Главная беда современного реализма не в том, что созданные им правила слишком абсурдны, а в том, что они вообще ни к чему не применимы. И стало быть, нельзя говорить и о том, что реализм, осознав несостоятельность своих правил, будет реалистичен по-другому, как когда-то классическая трагедия, отказавшись от трех единств, превратилась в романтическую драму. Подобный механизм смены литературных школ действовал в те времена, когда человек уже изобрел тачку, но еще не ведал, что теория относительности Эйнштейна — старый хлам. Основной трудностью для реализма по мере его развития сделалось то, что для применения его правил романисту нужно было ломать не голову, а весь мир. И еще одна особенность: люди, пожелавшие сломать этот мир, сочли, что начать эту операцию должны писатели. Не правда ли, напоминает теорию «малых дел», которую первым раскритиковал Антон Чехов, не читавший Ленина. В наши времена, вопреки нажитому опыту, по всей земле ставят плуг впереди вола. Если бы писатели упрекали политических деятелей за то, что они не сумели наладить производство хороших людей, которые нужны им как образчики для положительных героев, упрек был бы справедлив: художники школы Давида тоже нуждались в атлетически сложенных натурщиках античных пропорций. Но все происходит наоборот, и политики упрекают писателей

в том, что они не поставляют народу пригодных для подражания героев. Вам не кажется, что мир перевернулся вверх ногами?

Все это… однако о чем я? То и дело сбиваюсь с пути. И ведь все притянуто за уши. А думаю я о другом. Потому и болтаю о чем ни попадя, только бы отвлечься от того, что гложет. Заслоняюсь словами. Себе и вам морочу голову. А что разыгрывается у меня в душе, вам никогда не узнать. Не узнать, что меня удушает. Немого, сокровенного романа — не узнать.
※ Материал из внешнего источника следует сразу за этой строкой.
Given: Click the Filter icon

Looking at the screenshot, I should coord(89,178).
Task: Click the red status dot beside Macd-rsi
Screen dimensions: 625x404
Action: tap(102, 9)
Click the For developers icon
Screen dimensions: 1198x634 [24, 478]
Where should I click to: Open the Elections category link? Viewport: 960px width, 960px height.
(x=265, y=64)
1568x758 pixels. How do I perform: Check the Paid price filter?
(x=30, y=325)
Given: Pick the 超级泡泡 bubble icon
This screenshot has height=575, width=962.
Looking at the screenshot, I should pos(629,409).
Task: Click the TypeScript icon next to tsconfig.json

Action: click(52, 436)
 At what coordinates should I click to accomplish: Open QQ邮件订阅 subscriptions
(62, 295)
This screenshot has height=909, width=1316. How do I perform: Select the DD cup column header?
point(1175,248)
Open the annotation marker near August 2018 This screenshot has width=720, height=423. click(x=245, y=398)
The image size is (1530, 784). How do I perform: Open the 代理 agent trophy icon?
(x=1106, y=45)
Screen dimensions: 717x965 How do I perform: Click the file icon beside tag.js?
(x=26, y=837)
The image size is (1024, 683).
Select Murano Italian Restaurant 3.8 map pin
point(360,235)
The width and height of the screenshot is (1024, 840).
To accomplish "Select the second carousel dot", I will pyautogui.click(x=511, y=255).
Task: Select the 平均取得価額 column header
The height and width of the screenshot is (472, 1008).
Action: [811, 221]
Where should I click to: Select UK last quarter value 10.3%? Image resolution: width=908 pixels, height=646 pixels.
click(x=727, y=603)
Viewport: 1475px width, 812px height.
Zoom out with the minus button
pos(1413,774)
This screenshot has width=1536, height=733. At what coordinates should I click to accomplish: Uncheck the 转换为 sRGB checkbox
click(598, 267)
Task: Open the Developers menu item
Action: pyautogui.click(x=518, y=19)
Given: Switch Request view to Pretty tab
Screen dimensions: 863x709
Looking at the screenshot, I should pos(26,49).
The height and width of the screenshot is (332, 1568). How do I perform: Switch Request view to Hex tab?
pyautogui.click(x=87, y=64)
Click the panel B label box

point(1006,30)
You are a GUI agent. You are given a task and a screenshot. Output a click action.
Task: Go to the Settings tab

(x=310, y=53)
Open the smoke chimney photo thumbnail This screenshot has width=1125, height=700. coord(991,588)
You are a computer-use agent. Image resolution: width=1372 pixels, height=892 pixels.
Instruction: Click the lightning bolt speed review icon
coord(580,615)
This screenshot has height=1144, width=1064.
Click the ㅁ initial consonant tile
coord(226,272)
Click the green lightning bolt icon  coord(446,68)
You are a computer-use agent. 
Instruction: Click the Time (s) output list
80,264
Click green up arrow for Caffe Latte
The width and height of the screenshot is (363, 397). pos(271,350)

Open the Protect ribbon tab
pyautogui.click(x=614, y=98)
Его страницы для вас закрыты. Вам кажется, что я всерьез выкладываю вам все тайны? Отнюдь… Роман столь долгий и банальный. В нем безнадежность. Безнадежность целой жизни. Беззвучный плач. И сухие слезы. Не жизнь, а каторга! И, словно цепь, за мною, как ни оглянусь, все тащится слепая тьма. Ей нет конца, и не измерит память немой и черный океан тоски… ни звука в бездне… и только судорогой горло, а крика нет… тьма подступает из глубин, пытаюсь отодвинуть — тщетно, с неумолимостью прилива она все ближе подползает…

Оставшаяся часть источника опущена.